In yesterday's blog about novel data sources for quality measurement, I emphasized the need to embrace clinical data sets for measuring quality. To accelerate this effort, we must first develop a standardized quality data set (QDS) and identify healthcare workflow changes to enable automation of performance measures through electronic health records and health information exchanges.
Yesterday, the NQF convened HITEP II to build upon this work. I have the privilege of being part of HITEP II and I wanted to share with you the background and charges to the workgroups.
Background In 2007, the Agency for Healthcare Research and Quality (AHRQ) commissioned the NQF to convene HITEP to address the ability of EHRs to create and aggregate data for quality measurement. HITEP recommended a high-priority set of quality measures; identified a set of required data types that were incorporated into the Healthcare IT Standards Panel (HITSP) Interoperability Specification for Quality; developed a framework for evaluating the quality of these data types; and, identified gaps and made recommendations to enable automated quality measurement. The American Health Information Community (AHIC) Quality Workgroup recommended further development of these data types into the QDS. In addition to improving quality measurement, the QDS will provide a base of core data needed to bridge clinical guidelines with Clinical Decision Support (CDS), the key effector arm for quality improvement using EHRs in clinical settings The AHIC Quality Workgroup further recommended an environmental scan of existing automated quality reporting initiatives to identify existing and preferred workflows to generate data needed for performance measurement. The second HITEP will identify workflows and recommend the QDS to quality stakeholders including HITSP. NQF will also incorporate HITEP recommendations into the NQF measure endorsement process.
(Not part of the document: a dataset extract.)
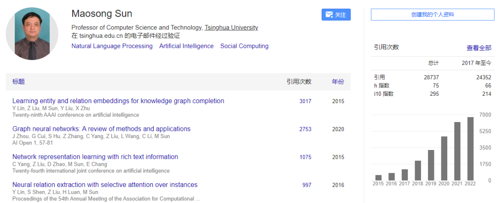
Task: Click the envelope Follow button
Action: (336, 15)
HITEP‐II Quality Data Set (QDS) Workgroup Objective NQF, through HITEP, will define a draft quality data set framework that would support quality measurement that is automated, patient‐centric, and longitudinal. NQF and HITEP will review existing data sets used for quality measurement, including those developed by the Centers for Medicare and Medicaid Services for its CARE tool, by the HITEP in its initial work, by the Joint Commission for transfers of care, and by others as appropriate, as the basis of a harmonized minimum set of data types or elements that can be used for automating quality measures. HITEP should also incorporate into the draft harmonized quality data set those data types or elements needed to support measure sets and national priority areas. HITEP should assign a data quality score and a priority level to each data type or element within the draft quality data set as an aid to implementation. The draft quality data set will be populated with quality data elements for the high priority conditions defined in HITEP I, and include, at a minimum, relevant data captured during inpatient and physician office visits, and data required to support transitions of care among other provider settings.
HITEP‐II Quality Data Set (QDS) Workgroup Objective Provide a centralized, maintained repository of quality data requirements (concepts, data types, data elements, code sets) and data definitions used by multiple stakeholders to develop, specify, and use quality measures.
HITEP-II Workflow Workgroup Objective The Workflow Workgroup will explore ways of describing efficient capture of standard data elements from appropriate sources. The work product will define the qualitative and quantitative aspects of data by examining quality data flow maps. Such quality data management will address three requirements for data: validity (the authority and accountability of the source), integrity (the methods for maintaining validity of the data), and appropriateness of secondary use of the data.
HITEP-II Workflow Workgroup Objective The workgroup will determine mechanisms and opportunities within quality data management workflows for identifying patients who meet inclusion criteria in measure populations, for gathering performance measurement data, and for providing clinical decision support to optimize performance in targeted areas. In addition to a generic framework that could be used across many clinical conditions, the deliverable should include at least one scenario for how the workflows operate for targeted conditions.
I am confident that HITEP II will provide the detailed Quality Data Set specifications that will enable HITSP to refine its previous work on Quality measurement. Over time, these standards will be required as part of EHR certification and will be incorporated into health information exchanges. HITEP II's work will ensure that we can measure the quality impact of the accelerated EHR rollout funded by the American Recovery and Reinvestment Act. Once we can measure quality, we can then reform healthcare, paying for quality instead of quantity. HITEP II's work is critical to that vision.